Lo que no se ve desde Palacio Nacional

Hay temas que, por más que uno quiera o se lo implore a los dioses del estadio, el presidente López nada más no los ve.


Palacio nacional


El avion… el aviooooón

Hay temas que, por más que uno quiera o se lo implore a los dioses del estadio, el presidente López nada más no los ve; ya sea por estrategia, miopía, deficiente asesoría; por orgullo o vanidad como dice el cantautor.

“Será el sereno”, como sostenía mi agüe, destacada filósofa urbano-doméstica, pero el caso es que hay una multitud de cosas, sucesos, avatares, decires y venires, que el inquilino de la vivienda denominada Palacio Nacional que, para él y su familia tiene renta congelada, no percibe, no quiere, no se le da la gana o –como señalaran los clásicos– “¡ni máiz que quiere ver!”

Para abrir boca

En tanto que Veracruz, Tabasco, Chiapas, Oaxaca, Guerrero y Michoacán se ahogan por culpa de una tal Hannah; en miles de hogares la estufa la sala, el refri y varias pantallas salieron nadando con rumbo desconocido, el presidente López ni se enteró. Lo relevante era la rifa del orgullo neoliberal.

Ahora que, ya se rebasaron los 43 mil muertos por COVID19, que de acuerdo con un prominente científico, la cantidad supera con más del doble la cantidad del “Centinela” de López Gatell que salió más chafa que un paraguas chino vendido en oferta en Tepito Village, el mandatario, tampoco se enteró.

Bueno, hay un punto clave: si no supo dónde estaba Lozoya, menos identificará las comunidades del sureste o lo que significa ser doctor, enfermera, personal de limpieza o laboratorista en un hospital COVID. No se enteró, porque lo único que comentó en la liturgia matinal fue, que todavía había un montón de camas disponibles… por si a alguien se le ofrecía.

Tres regalos

Para el mandatario macuspanensis hay temas pandora, conceptos “tabú”, asuntos reservados al arcano de los iluminatti; por eso, ni mis bellísimas lectoras y geniales lectores lo escucharán jamás aludir –“eludir”, sí– a hablar de cosas incómodas como la economía… la generación de empleos, de los millones de personas que no tienen empleo desde hace meses.

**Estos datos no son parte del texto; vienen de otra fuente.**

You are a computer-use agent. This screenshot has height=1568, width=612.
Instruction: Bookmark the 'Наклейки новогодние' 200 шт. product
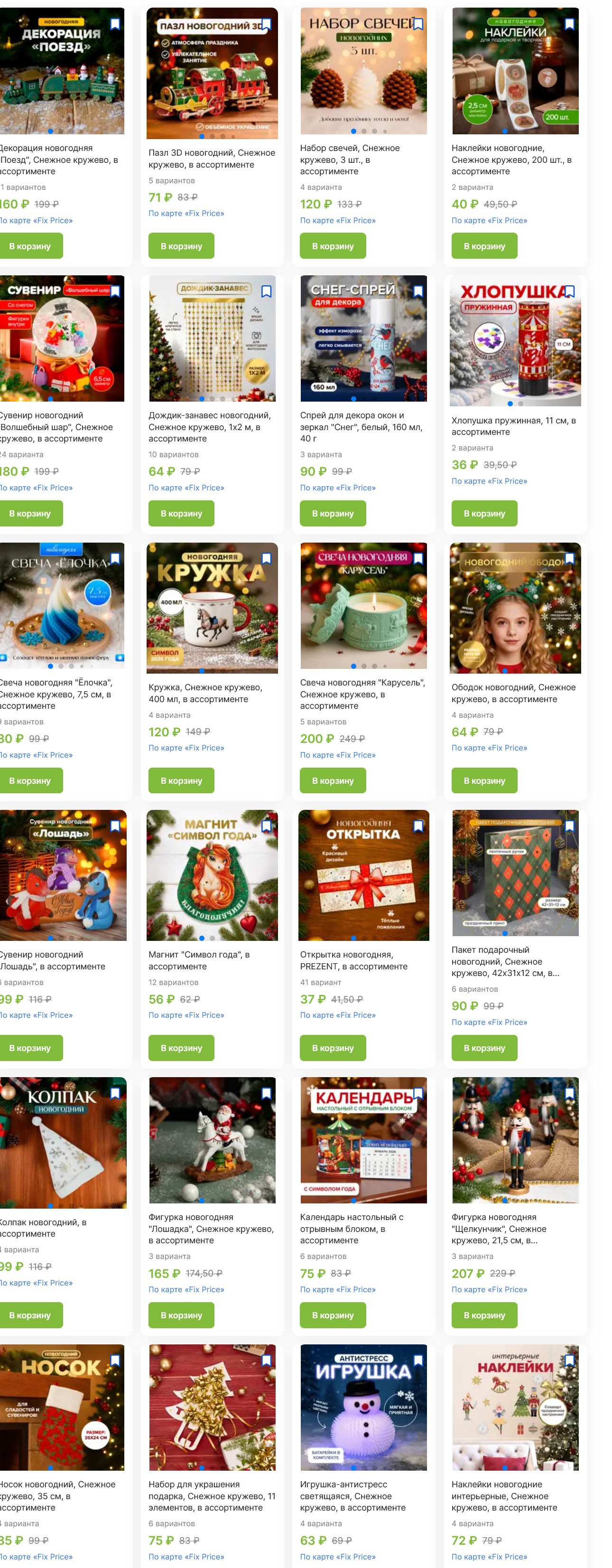pyautogui.click(x=569, y=24)
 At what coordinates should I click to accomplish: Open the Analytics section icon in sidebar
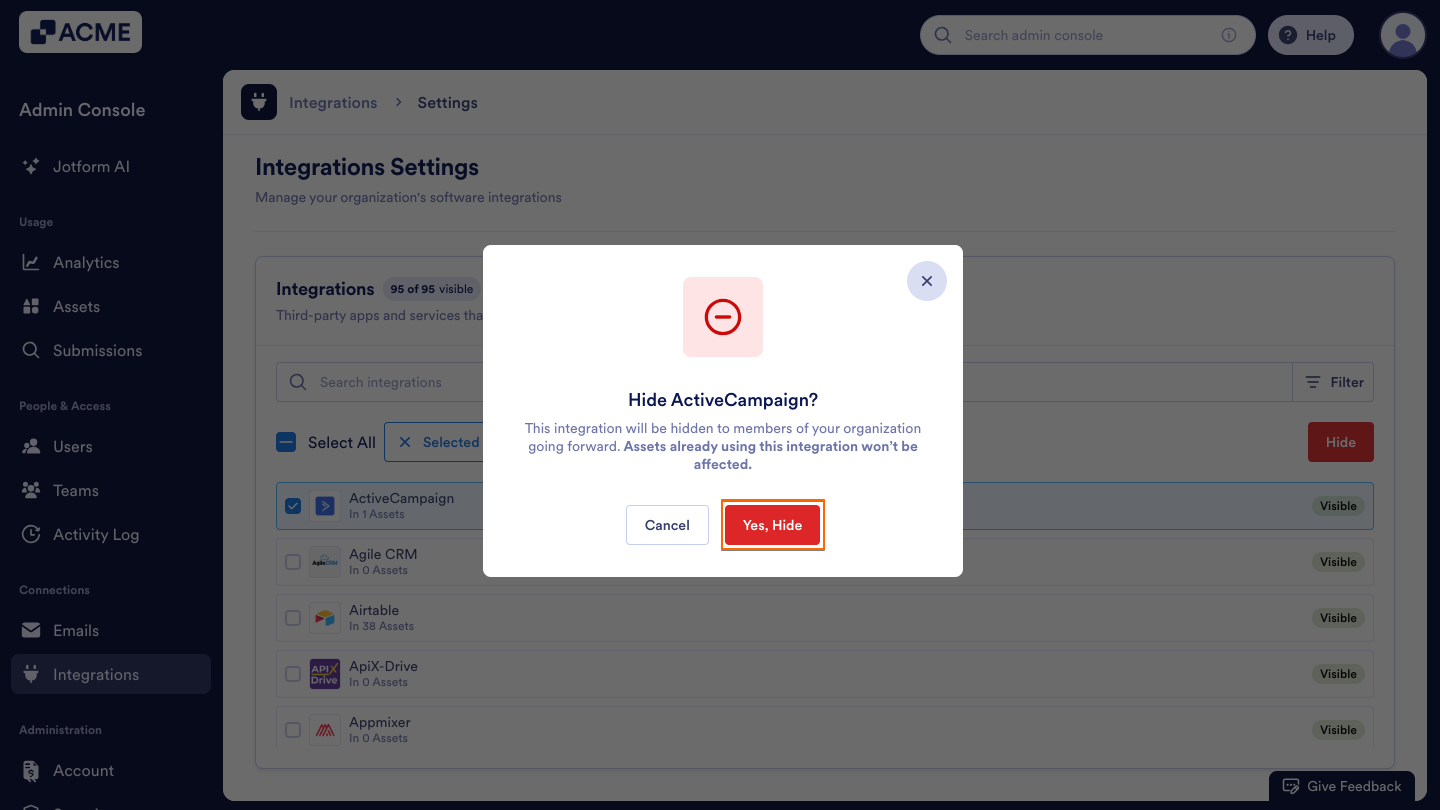coord(31,262)
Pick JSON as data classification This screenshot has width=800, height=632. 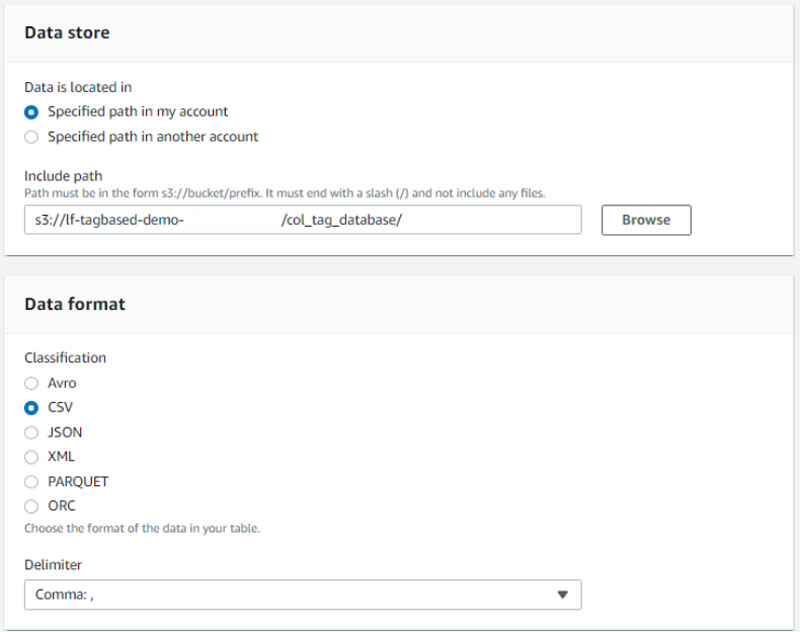pos(32,433)
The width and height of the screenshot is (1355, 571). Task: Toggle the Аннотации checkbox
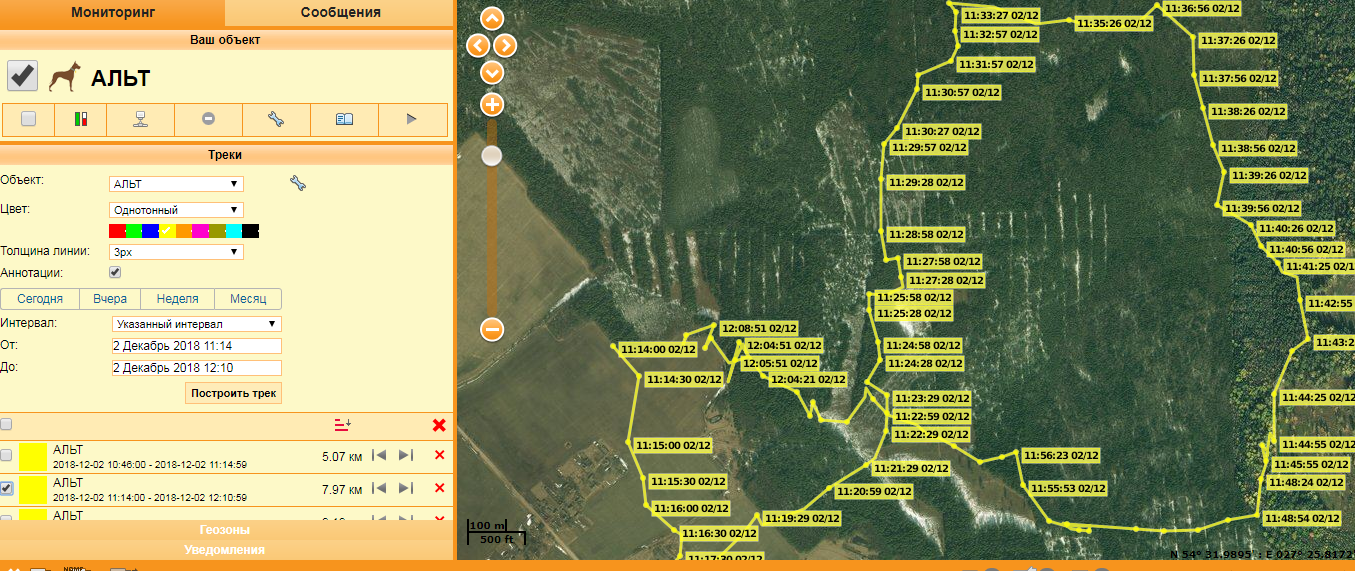pos(115,272)
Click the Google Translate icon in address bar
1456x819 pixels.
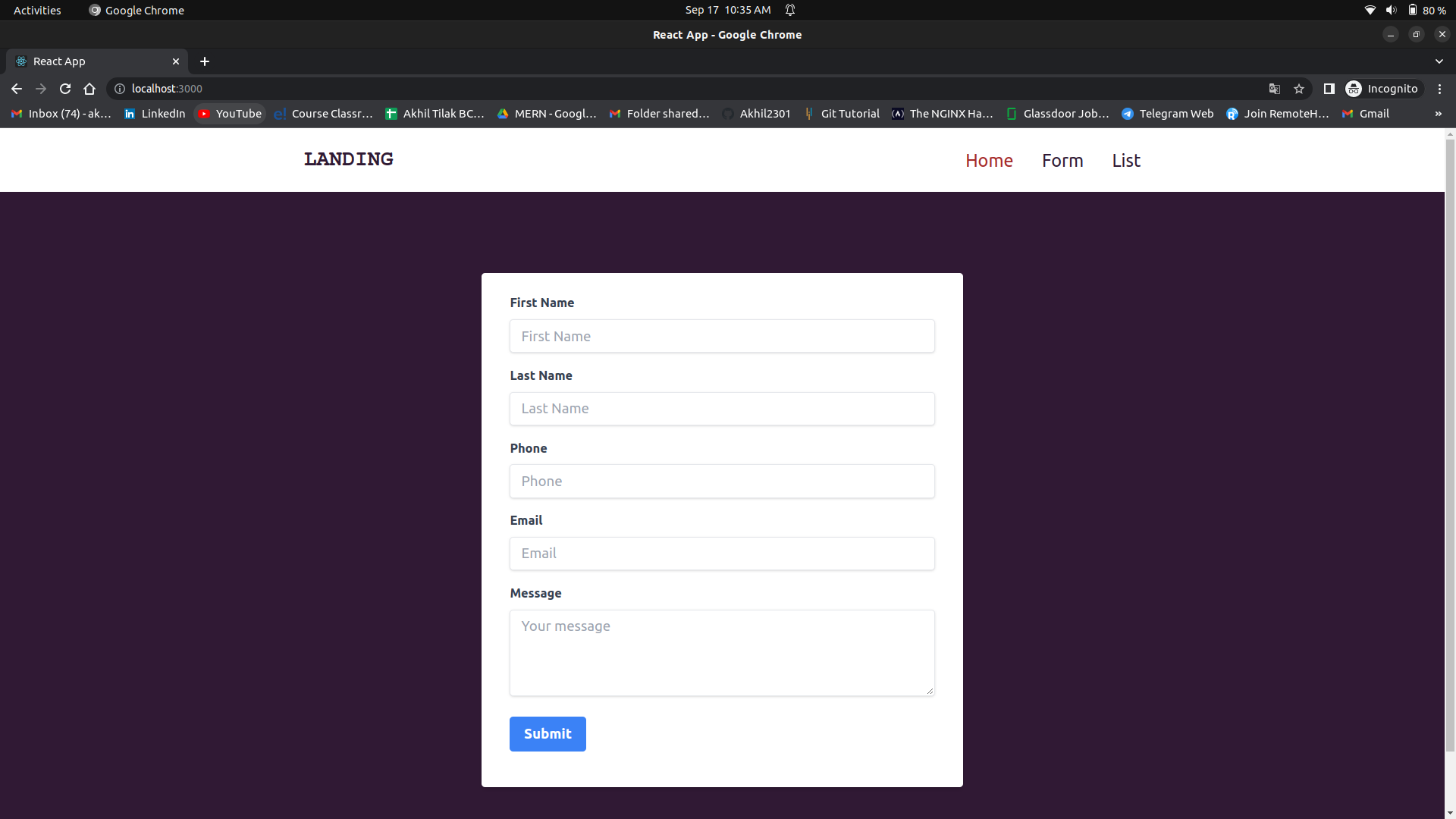pyautogui.click(x=1275, y=89)
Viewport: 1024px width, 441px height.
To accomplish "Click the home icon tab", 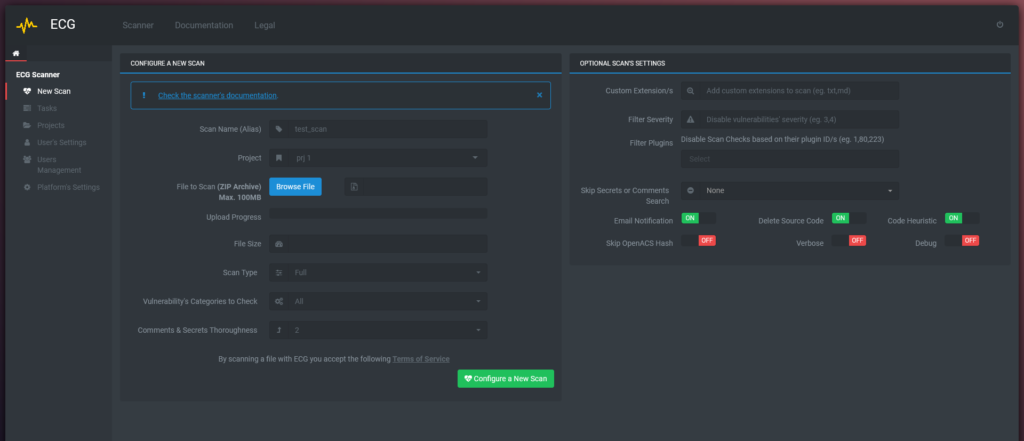I will click(16, 53).
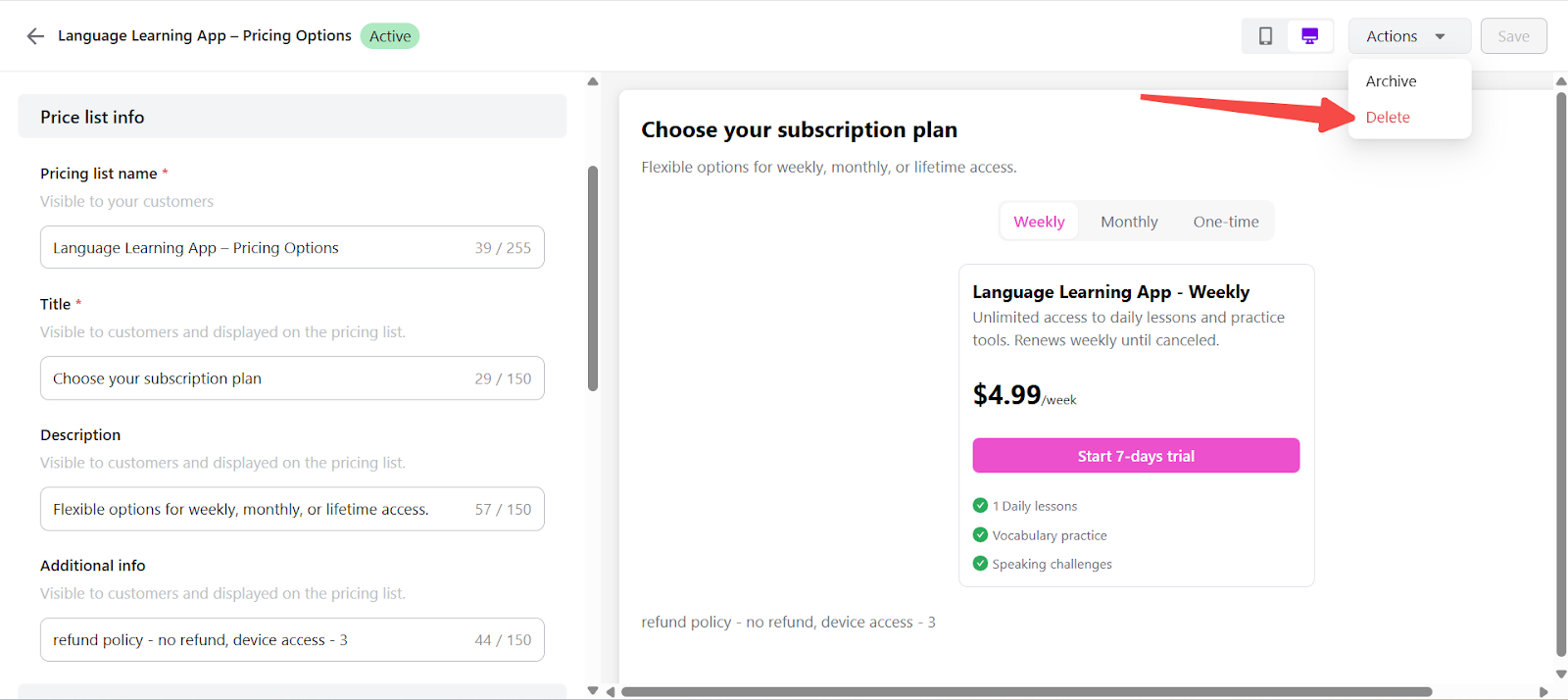Select Archive from Actions menu
The image size is (1568, 700).
click(1391, 81)
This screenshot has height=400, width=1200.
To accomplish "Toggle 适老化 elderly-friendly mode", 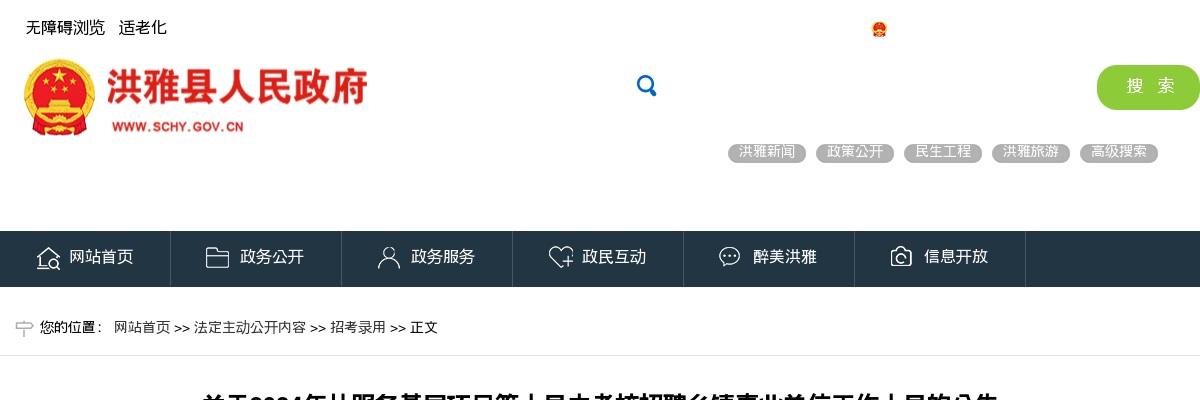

Tampoco hará mención de la compactación que está haciendo de la clase media, que, por gravedad, se ha incorporado al mercado informal, que de paso, le hará bajar la recaudación que tanto anhela y requiere para su campaña 2021.

De la salud, del infumable INSABI, de la asfixia a la cultura, de la presión a los profesionales de la comunicación que le evidencian sus errores. Tampoco será parte de la agenda lechera.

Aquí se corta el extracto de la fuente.